Tularemia (Rabbit Fever)

Tularemia is an illness caused by the bacteria francisella tularensis and ranges in manifestation from a skin ulcer with swollen lymph glands to septic shock with multiple organ failure and death. This bacterium is commonly associated with rabbits as a reservoir, but can also be seen in water rats, muskrats, voles, squirrels and beavers.

Where does it occur?

It is primarily seen in North America, Europe, China and Japan.

How is it transmitted?

The illness is commonly transmitted through the bite of ticks (wood tick, dog tick and lone star tick) and deer flies who acquire the bacteria from rabbits, water rats, muskrats, voles, squirrels and beavers.
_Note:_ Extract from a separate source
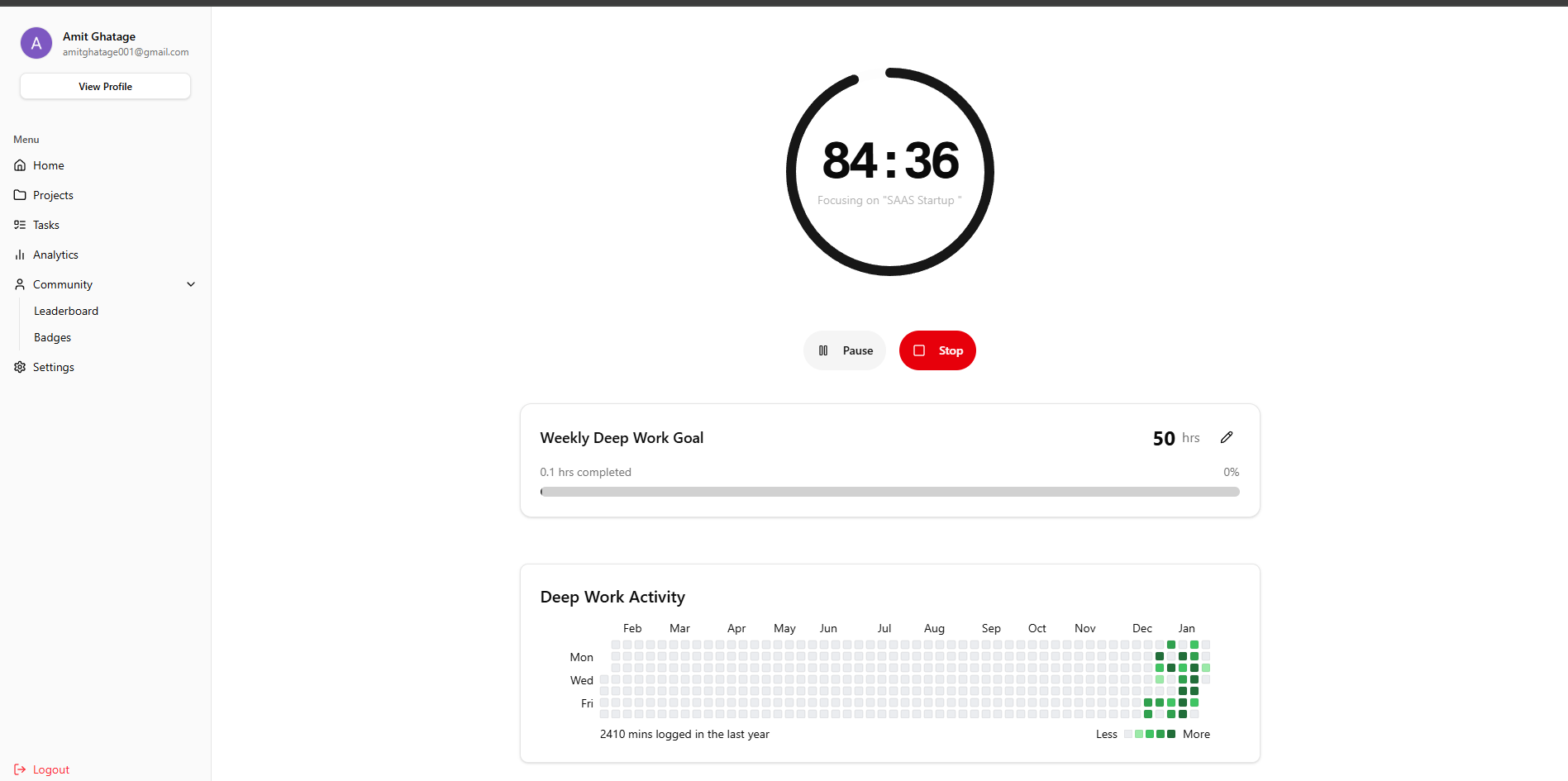Select a dark green cell in the activity legend

pyautogui.click(x=1170, y=734)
One can also acquire the infection through inhaling bacteria or through cuts on the skin while handling infected animal tissue, hair, water or blood. Ingestion of infected meat of animals can also be responsible for causing infection.

Laboratory workers are at risk while handling bacterial cultures of the organism.

Is it contagious from person to person?

It is not contagious from person to person.

What is the risk for travelers?

The risk for travelers is low, unless engaged in hunting and handling of rabbits, squirrels, beavers etc.

How soon after exposure will one develop symptoms?

Symptoms usually develop in 3-5 days, but can be up to 14 days after exposure.

What are the signs and symptoms?

Signs and symptoms depend on the kind of illness that develops and are as described below.

Ulceroglandular illness: The area of skin where the bite or injury took place develops a boil or lump that ruptures and results in an ulcer with surrounding redness. One also develops painful and swollen lymph nodes in the region close to the ulcer.

Glandular illness: The area of skin bite or injury is not evident and has no boils or ulcers, but there are swollen and painful lymph nodes in the region.

Oculoglandular illness: The bacteria enter the body through the membranes of the eye by splash of liquid, airborne contact or scratching one’s eyes with infected hands. The eyes become swollen, red, draining pus and may have small ulcers or boils. Lymph nodes around the neck and jaw become swollen and painful.

Pneumonic illness: Pneumonia is commonly seen as a result of inhaling bacteria through activities of skinning animals, shearing sheep or laboratory procedures. Symptoms are of cough, fever, shortness of breath and chest pain.

Typhoidal illness: When the bacteria spreads from the skin or rapidly enters the bloodstream due to a large volume of exposure, one can see an illness with involvement of multiple organs characterized by fever, chills, body aches, headaches, nausea, vomiting, diarrhea, abdominal pain and shock which can lead to death.

Are there any lab tests to diagnose the illness?

The bacteria can be cultured from body fluids, but this is cumbersome and laboratory workers need to be warned about the bacteria and its danger.

Blood Antibody tests (IgM/IgG) are available as well.

This disease is rapidly fatal and initial diagnosis should be based on a high index of suspicion based on symptoms and history of exposure to ticks rabbits etc.

Is there any treatment?

Antibiotics like streptomycin, gentamicin and ciprofloxacin are effective for treatment.

What preventive measures can be taken?

Avoid tick bites and be extremely careful in handling of rabbits, beavers, squirrels and rats.